Nel corso della presentazione della ricerca, tuttavia, alcuni intervenuti, facendo riferimento a un recente studio della società Deloitte, hanno messo in luce che la qualità dell’assistenza sanitaria, incide, in realtà, solo per il 15-25% sulla salute, il resto è da addebitare all’esposizione dei cittadini all’inquinamento ambientale e allo “status” sociale. A maggior ragione quando si vive nelle grandi aree metropolitane dove le diseguaglianze sono più marcate.
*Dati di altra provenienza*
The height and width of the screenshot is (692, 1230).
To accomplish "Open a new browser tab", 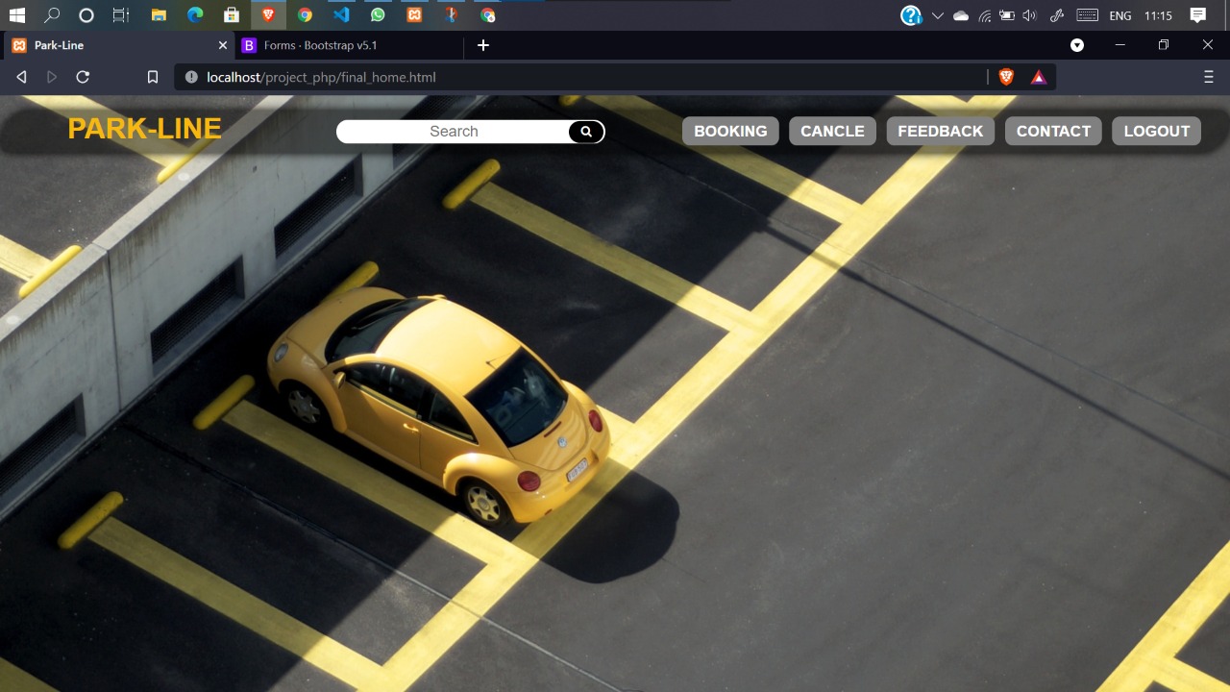I will tap(483, 45).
Il ministro della Salute, Giulia Grillo, intervenuta alla conferenza ha, invece, posto l’accento su un diverso approccio al tema: “Quello delle diseguaglianze – ha affermato – non è un problema Nord-Sud, ma è una questione di equità sociale. E’ inutile parlare di stili di vita corretti se poi non si hanno i soldi per fare un’alimentazione sana”.

A questo proposito, il Ministro ha proposto alle Regioni di inserire nel nuovo Patto per la salute, misure a favore dell’equità, a suo giudizio più che mai necessarie, se si andrà verso un regionalismo differenziato, in discussione al Parlamento, che potrebbe allargare la forbice delle diseguaglianze invece che ridurla.

Un impulso in questa direzione potrebbe venire dalla maggiore collaborazione tra sanità pubblica e sanità integrativa, oggetto di studio della Commissione Affari Sociali della Camera dei Deputati ascoltando anche noi del Fasi e tutti i protagonisti del settore.